# picked up a bunch of OS car audio



## CK1991 (Jul 13, 2013)

Well, I finally bought some more car audio. I didn't really want everything I got, but for the price, I couldn't pass it up, and I got some really cool stuff given it works/ is fixable
The stuff I wanted:
technics r5990 touchscreen tape deck/ cd changer controller.

Audiocontrol 4xs 4 way crossover (adjustable)

missing a few of the crossover points

some LP stuff that needs help
untested 601



952 that works but fades out




401 that doesnt work (looks like someone started working on it then stopped)



other stuff
sony tuner (from a mini component system?)

old school US made pioneer amp (not working)

alpine 3006 (works)

fugly but working coustic A100 amp


surprisingly clean coustic 2 way crossover

becker grand prix (the door is not silver, that is glare)

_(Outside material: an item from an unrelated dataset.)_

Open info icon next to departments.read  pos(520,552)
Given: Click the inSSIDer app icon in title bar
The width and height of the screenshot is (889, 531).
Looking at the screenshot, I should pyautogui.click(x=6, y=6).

also bought this off of a member here.....have yet to fully test it yet
I might use it in my caddy instead of my pioneer fh-5000mp
pioneer fh-m75


----------



## Darkrider (May 11, 2012)

That pioneer fh-m75 is super sexy.


----------



## DBlevel (Oct 6, 2006)

Darkrider said:


> That pioneer fh-m75 is super sexy.


Yes it is!

Great find!


----------



## TrickyRicky (Apr 5, 2009)

Believe it or not but am interested in the non working lp's.


----------



## ween (Mar 12, 2009)

the sony piece is old...early to mid eighties...had a din cord for interconnecting, looks as if it has been snipped off. there was a tape deck, eq, and amplifiers available to build a system. a small trip down memory lane.
mark


----------